Words by Jam Pascual

This is the sound. This is the sound you find in the greatest teen dramas of our time, the sound of a decisive kiss in the rain, the sound of ETC 2nd Avenue commercials in the middle of a dry afternoon. This is the sound that clouds the head while a boring teacher’s lecture recedes and the clock is five seconds to the glorious bell ring of dismissal, and a heart that feels too much for its own good goes into the world because it must.

Critically, the general understanding is that Beabadeoobee’s debut album Fake It Flowers evokes these very specific ’90s and early aughts energies. Filipino-born British songwriter Bea Kristi Laus was earning her stripes in her previous EPs, Patched Up in 2018 and Loveworm in 2019, and while those records wielded the tender lyricism and effortless melodic sense that characterizes Laus’s artistry, her penchant for channelling ’90s alternative rock revealed themselves in small pieces, like in the songs “If You Want To” and “Disappear.”

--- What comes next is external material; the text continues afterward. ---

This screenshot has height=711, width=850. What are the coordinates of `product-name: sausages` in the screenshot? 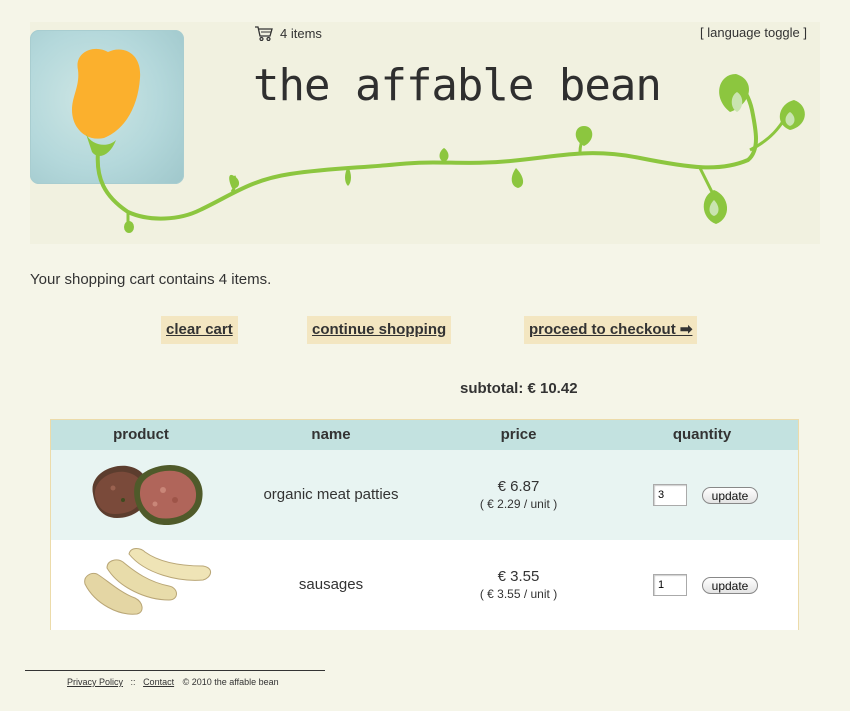 It's located at (331, 584).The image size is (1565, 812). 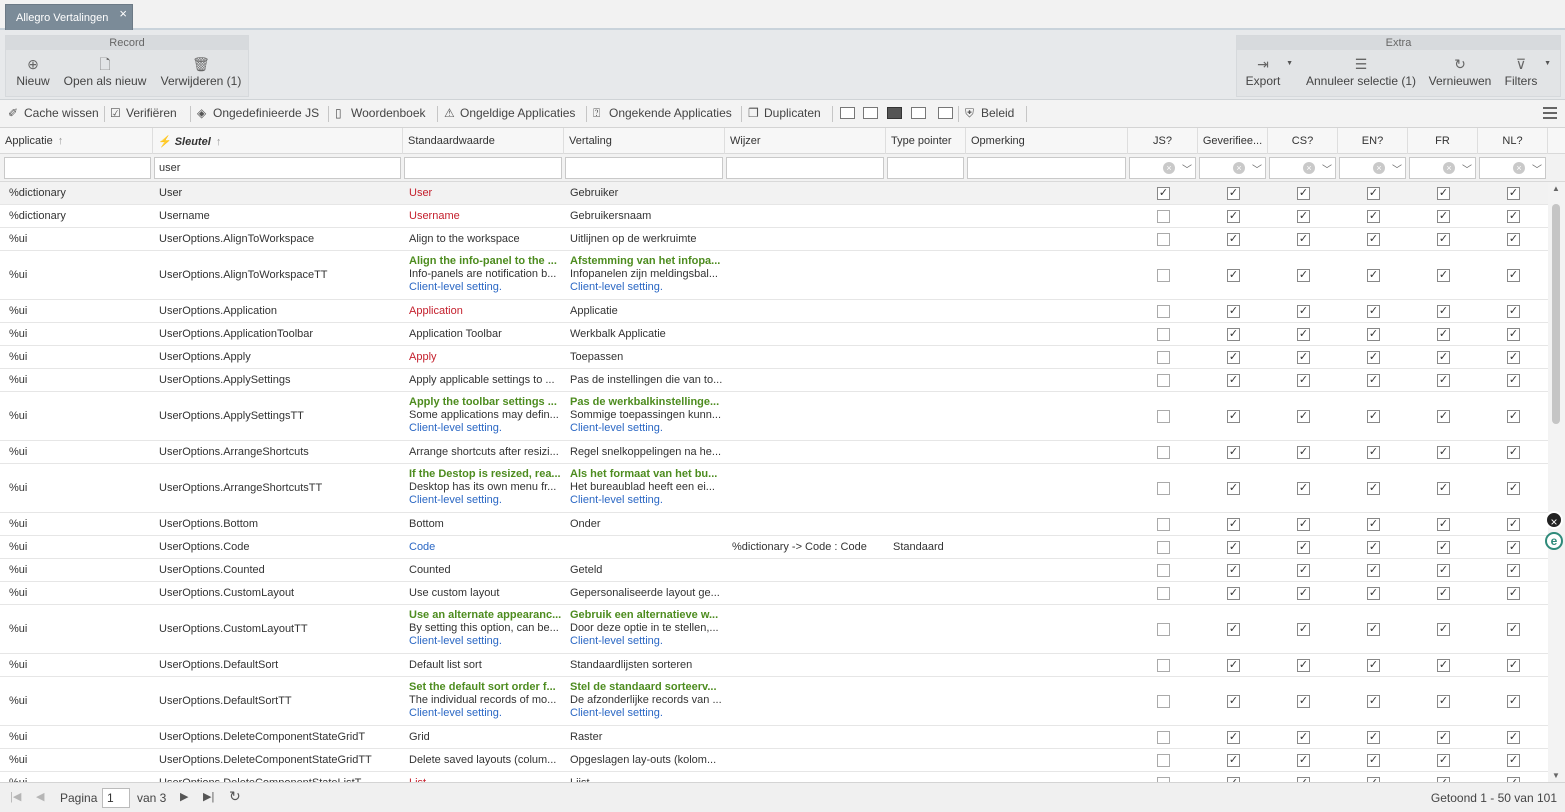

But Fake It Flowers blows it all out of the water with “Care,” a muscular opening track that brings great songwriting back to the basics of big chords and the kind of strumming you gotta put your back into. “I don’t want your sympathy / Stop saying you give a shit / ‘Cause you don’t really / Care, care, care, yeah” is a helluva hook, and shows Beabadeoobee handling themes of bitterness and resentment with enlivening confidence. That’s something you also hear in “Worth It,” where her pinched falsetto ignites a chorus that crashes headlong. Give “Dye It Red” the passage of time and it’ll be an alt rock gold standard classic. Laus has a knack for letting the energy of her song’s steadily climb to the chorus’s peak and sustaining that momentum throughout, and when she goes “Now that I had some time to think I’ve had to put up with your shit / When you’re not even that cute / that cute, that cute, that cute,” in the outro, it’s fireworks in the sky.

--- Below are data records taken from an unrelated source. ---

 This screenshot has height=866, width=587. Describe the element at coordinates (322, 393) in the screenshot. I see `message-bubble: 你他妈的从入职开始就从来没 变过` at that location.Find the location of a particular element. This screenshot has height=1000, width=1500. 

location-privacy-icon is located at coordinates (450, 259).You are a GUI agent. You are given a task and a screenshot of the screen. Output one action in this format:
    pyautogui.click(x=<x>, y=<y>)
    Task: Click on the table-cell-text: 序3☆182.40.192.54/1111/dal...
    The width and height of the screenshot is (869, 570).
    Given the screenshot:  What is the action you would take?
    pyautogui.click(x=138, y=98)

Compared to previous releases, Fake It Flowers boasts refined songwriting and incredibly strong rock-focused production. It’s for these reasons as well, aside from the subtle genre sensibilities that make aughts pop rock so cinematic and personal, that the record might call to mind the likes of Avril Lavigne, Liz Phair, Michelle Branch, and Mazzy Star. She has also counted Smashing Pumpkins as an influence, which is evident. (Let’s count Kitchie Nadal in Beabadoobee’s sonic lineage as well, because why not?)

Consider Beabadoobee another master crafter in this ongoing alt rock revival movement, spurred by the likes of Phoebe Bridgers and Soccer Mommy. But to classify this record as mere stylistic derivation, or a product that banks on rose-colored nostalgia, would be a mistake. Fake It Flowers is a rewarding experience for reasons beyond genre—the album itself is an excellently paced trip of well-placed bangers and ballads, and there’s something satisfying about the way Laus integrates cusses into her lyricism, cheeky with a tinge of venom.

The record ends with the mystifying “Yoshimi, Forest, Magdalene,” a cut reminiscent of Chad VanGaalen’s work circa Diaper Island, where guitars sound just a tad tinny and raw, and production takes a step back to let noise really do its thing unfettered. Kristi chants the names that she wants for her future children, like a hybrid of an incantation and frenzied bleacher cheers, while everything else clangs behind her. It’s kind of the odd track out in the release, one where Beabadoobee lets herself get a little weird lyrically and arrangement-wise, and it pays off, perfectly capping off a record that tells honestly the stories of youth, misguided love, and closure. Really wish this came out in the time I still had an iPod.